En remontant le sentier qui conduisait à ces ruines, je m’arrêtai contre une large pierre plate, qui bordait autrefois le jardin.

— La dernière fois que je vis grand-père, dis-je à Lucien, il était assis sur cette pierre. C’est là qu’il m’embrassa en disant : « Mon petit Max, je me fais vieux, je ne te reverrai plus. Sois toujours un honnête homme. » Il avait les larmes aux yeux. Je le vois encore avec son regard bleu et doux, sa face toujours jeune, presque sans rides, colorée comme à vingt ans, sa longue barbe sous laquelle il souriait si candidement.

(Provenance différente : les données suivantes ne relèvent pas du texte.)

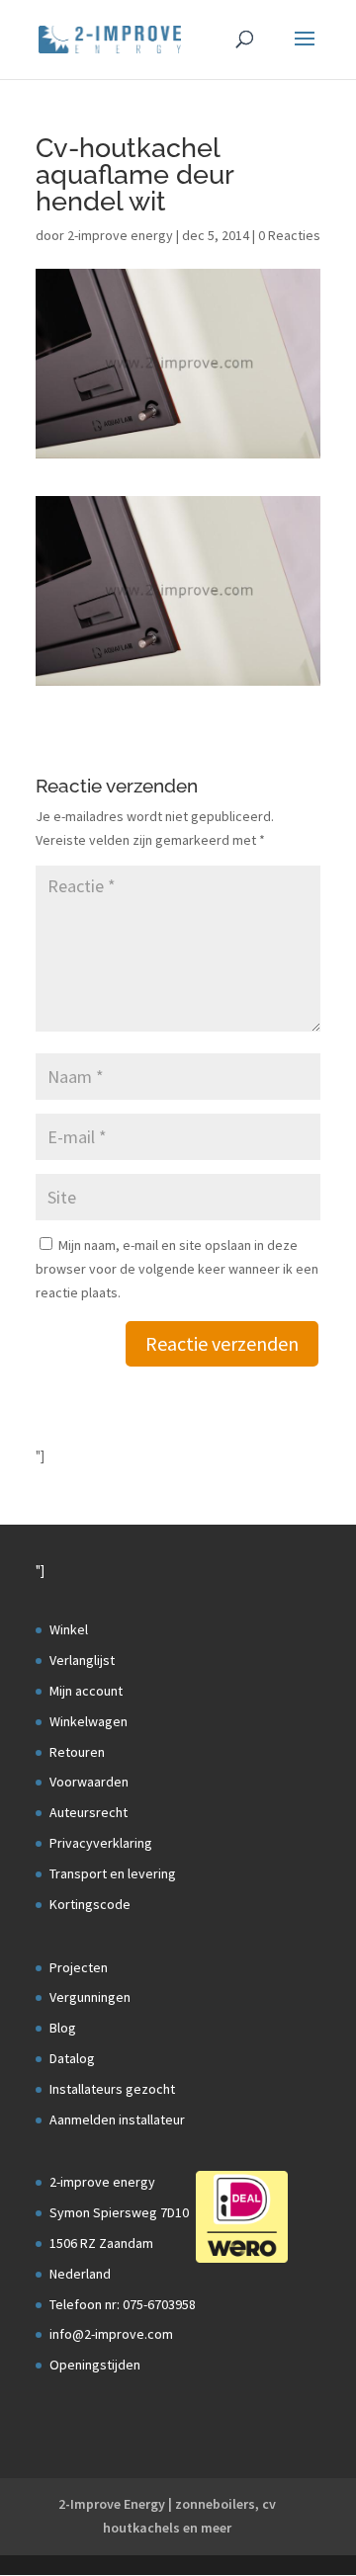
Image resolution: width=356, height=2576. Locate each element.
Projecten (78, 1967)
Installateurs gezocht (112, 2089)
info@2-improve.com (111, 2334)
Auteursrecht (88, 1812)
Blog (62, 2027)
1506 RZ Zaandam (101, 2243)
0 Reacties (289, 235)
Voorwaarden (89, 1781)
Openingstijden (94, 2364)
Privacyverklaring (100, 1843)
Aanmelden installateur (117, 2119)
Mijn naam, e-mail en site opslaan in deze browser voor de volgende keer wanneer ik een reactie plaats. (177, 1268)
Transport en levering (112, 1873)
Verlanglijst (82, 1660)
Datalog (72, 2058)
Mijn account (86, 1691)
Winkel (68, 1629)
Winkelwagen (88, 1721)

Nous allions franchir le seuil bien-aimé quand l’idée me vint que les vieilles maisons ont une pudeur, et je dis à mon compagnon :

— Si tu veux, j’entrerai seul. Je désire vivre seul ces émotions qui ne sont que pour moi, le petit-fils.

La porte était verrouillée, les fenêtres, fermées avec des planches. Après avoir décloué une de celles-ci, je pénétrai à l’intérieur par un carreau sans vitre.

Et je marchai dans l’ombre humide comme en un cimetière. Tant de choses mortes, sous mes yeux, à la fois ! Je m’habituai vite au clair-obscur et distinguai plus nettement les objets.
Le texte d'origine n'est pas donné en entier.